Dans Jacques Prévert n’est pas un poète, publié à l’occasion du 40e anniversaire de sa mort, Hervé Bourhis et Christian Cailleaux nous font partager la révolte, les combats et les rencontres, les amitiés et les amours de ce « braconnier révolutionnaire ».
Cette belle bande dessinée nous plonge des années 1920 aux années 1960 dans la vie bouillonnante et les engagements de ce cinéaste et poète antimilitariste, anticlérical. C’est une ode au combat contre la bêtise, la suffisance, la soumission, le nationalisme… Prévert est du côté et au service de ceux qui luttent, refusent l’ordre établi, contre ceux qu’il dénonce et ridiculise dans Tentative de description d’un dîner de têtes, « Ceux qui pieusement... Ceux qui copieusement... Ceux qui tricolorent, Ceux qui inaugurent, Ceux qui croient, Ceux qui croient croire, […] Ceux qui chantent en mesure, Ceux qui brossent à reluire, […] Ceux qui bénissent les meutes, Ceux qui font les honneurs du pied, Ceux qui debout les morts, Ceux qui mamellent de la France… ».
Bourhis et Cailleaux nous font rencontrer Prévert en 1921 à Constantinople où, alors caporal, il résiste à sa façon au côté de Marcel Duhamel. De retour à Paris, ils participent un temps au mouvement surréaliste au côté de son frère et complice Pierre, d’Yves Tanguy rencontré pendant le service militaire, de Breton et de bien d’autres.
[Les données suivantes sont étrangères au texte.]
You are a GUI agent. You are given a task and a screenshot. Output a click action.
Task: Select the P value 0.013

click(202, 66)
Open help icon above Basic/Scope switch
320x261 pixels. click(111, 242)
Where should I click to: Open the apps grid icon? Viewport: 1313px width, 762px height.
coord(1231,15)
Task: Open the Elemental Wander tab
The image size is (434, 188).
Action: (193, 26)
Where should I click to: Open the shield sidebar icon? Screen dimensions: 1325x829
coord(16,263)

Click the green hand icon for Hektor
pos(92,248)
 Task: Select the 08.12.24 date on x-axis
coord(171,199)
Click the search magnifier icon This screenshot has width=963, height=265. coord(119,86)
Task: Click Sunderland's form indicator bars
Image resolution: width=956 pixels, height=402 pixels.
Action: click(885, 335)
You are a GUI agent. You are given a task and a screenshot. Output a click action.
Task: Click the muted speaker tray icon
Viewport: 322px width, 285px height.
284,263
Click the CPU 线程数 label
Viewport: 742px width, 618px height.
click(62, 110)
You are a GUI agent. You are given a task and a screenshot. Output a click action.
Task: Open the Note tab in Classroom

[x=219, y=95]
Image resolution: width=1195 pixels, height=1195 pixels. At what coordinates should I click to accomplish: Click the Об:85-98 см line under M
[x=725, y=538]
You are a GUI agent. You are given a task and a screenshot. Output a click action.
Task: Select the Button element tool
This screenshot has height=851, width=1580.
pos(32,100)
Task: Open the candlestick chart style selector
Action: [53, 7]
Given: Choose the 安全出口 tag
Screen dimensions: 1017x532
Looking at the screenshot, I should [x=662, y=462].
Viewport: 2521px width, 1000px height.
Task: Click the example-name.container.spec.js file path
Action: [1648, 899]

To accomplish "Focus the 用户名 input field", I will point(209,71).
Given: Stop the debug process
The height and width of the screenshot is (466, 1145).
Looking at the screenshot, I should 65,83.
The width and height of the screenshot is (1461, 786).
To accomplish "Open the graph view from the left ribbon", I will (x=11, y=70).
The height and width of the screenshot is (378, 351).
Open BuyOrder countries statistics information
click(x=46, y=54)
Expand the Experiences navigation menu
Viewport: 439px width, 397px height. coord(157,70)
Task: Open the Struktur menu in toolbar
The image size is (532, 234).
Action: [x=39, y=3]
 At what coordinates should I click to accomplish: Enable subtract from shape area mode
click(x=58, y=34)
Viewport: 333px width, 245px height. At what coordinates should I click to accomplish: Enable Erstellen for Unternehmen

Au début des années 1930, Prévert rejoint le groupe Octobre, troupe de théâtre ouvrier pour qui il va écrire jusqu’en 1936. Le groupe joue dans les quartiers populaires, devant les usines … voire à l’intérieur, comme lors de la grève à Citroën en 1933 : « Citroën, C’est le nom d’un petit homme, Un petit homme avec des chiffres dans la tête, Un petit homme avec un sale regard derrière son lorgnon, Un petit homme qui ne connaît qu’une seule chanson, Toujours la même. Bénéfices nets… Millions… Millions… Une chanson avec des chiffres qui tournent en rond, 500 voitures, 600 voitures par jour. […] Mais ceux qu’on a trop longtemps tondus en caniches, Ceux-là gardent encore une mâchoire de loup, Pour mordre, pour se défendre, pour attaquer, Pour faire la grève… La grève… Vive la grève ! »
« Elle est rouge la vie »
La même année, Prévert sera du voyage à Moscou où la troupe est invitée dans le cadre des Olympiades du Théâtre ouvrier, ils jouent devant Staline, mais troublés par ce qu’ils voient, ils refusent de signer le « satisfecit à la politique de Staline » qu’on leur soumet sur le quai du départ.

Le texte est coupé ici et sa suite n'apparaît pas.